Das gilt für alle Gespräche, die die Bundesregierung in
nächster Zeit führen wird.
Wenn es um die Akzeptanz und Fortentwicklung der
Energiepolitik insgesamt geht, werden natürlich auch gesellschaftliche Gruppen einbezogen: Wirtschaft, Gewerkschaften, Umweltverbände, Kirchen. Natürlich
werden alle Ministerpräsidenten aller Bundesländer einbezogen, zum Beispiel wenn es um neue Leitungen und
Trassen gehen wird. Das wird sehr zeitnah geschehen,
noch vor Ostern.
({33})
Auch hier sollten wir uns nicht immer als Erstes verdächtigen.
Meine Damen und Herren, Sicherheit der Kernenergie hat nicht nur eine nationale, sondern mindestens
ebenso eine internationale Dimension.
({34})
Wir werden daher in Europa, international und auch im
Rahmen der G 20 dafür eintreten, dass die notwendigen
Schlussfolgerungen aus den Ereignissen in Japan gezogen werden.
Ich habe das Thema „Nukleare Sicherheit“ für den
nächsten Europäischen Rat der Staats- und Regierungschefs in der nächsten Woche am 24. und 25. März angemeldet. Der Ratspräsident hat der Aufsetzung dieses Tagesordnungspunkts bereits zugestimmt.
Auf EU-Ebene hat Energiekommissar Oettinger
schnell gehandelt. Ich begrüße, dass er schon begonnen
hat, Gespräche mit den wichtigsten Akteuren zu führen,
und ich unterstütze die Initiative für einen EU-weiten
Stresstest für alle Kernkraftwerke. Wir brauchen in der
gesamten Europäischen Union hohe Sicherheitsstandards, denn bei Sicherheitsrisiken ist nicht nur der Staat,
in dem das Kernkraftwerk steht, betroffen.
({35})
Ich habe mit Nicolas Sarkozy verabredet, dass Frankreich gemeinsam mit Deutschland eine Initiative der
G 20 zur weltweiten Sicherheit von Kernkraftwerken
einbringt. Der G-20-Präsident, der französische Präsident, hat bereits die Energieminister der G-20-Länder
nach Paris zu einem Sondertreffen eingeladen.
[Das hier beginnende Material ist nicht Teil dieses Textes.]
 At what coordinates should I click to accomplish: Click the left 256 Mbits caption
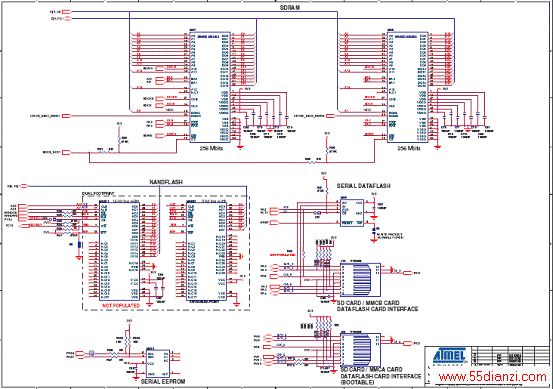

Nach dem dreimonatigen Moratorium werden wir
über die endgültigen Konsequenzen für den Betrieb der
Kernkraftwerke entscheiden.
({36})
Dabei wiederhole ich auch an diesem Ort das, was ich
seit Montag sage: Die Lage nach dem Moratorium wird
eine andere sein als die Lage vor dem Moratorium, denn
alles kommt auf den Prüfstand.
Sie wird darüber hinaus - das sage ich, damit auch da
kein Missverständnis entsteht - auch eine andere Lage
sein als die Lage zur Zeit des rot-grünen Gesetzes.
({37})
Weder konnten wir nach den Ereignissen in Japan einfach so zur Tagesordnung übergehen, noch ist das rotgrüne Konzept tragfähig für ein Land wie Deutschland,
für die größte Wirtschaftsnation Europas mit dem Anspruch höchster Sicherheitsstandards im Lichte aller Erkenntnisse.
({38})
Wir werden deshalb die bewusst ehrgeizig kurz bemessene Zeit des Moratoriums nutzen, um die Energiewende
voranzutreiben und, wo immer möglich, zu beschleunigen. Denn wir wollen so schnell wie möglich das Zeitalter der erneuerbaren Energien erreichen - das ist unser
Ziel -,
({39})
und das mit einem Ausstieg mit Augenmaß.
Klar ist dabei: Wenn jetzt die Sicherheit der Kernenergie neu bewertet wird
({40})
und möglicherweise - ich kann den Ergebnissen des Moratoriums nicht vorgreifen - Anlagen schneller vom
Netz zu nehmen sind, dann müssen wir - das ist die
Schlussfolgerung - auch schneller zu einem System der
Energieversorgung auf der Grundlage erneuerbarer Energien kommen.
({41})
Das heißt: Wir werden die sehr ambitionierten Maßnahmen des Energiekonzepts nicht nur konsequent umsetzen, sondern sie, wo es geht, auch beschleunigen.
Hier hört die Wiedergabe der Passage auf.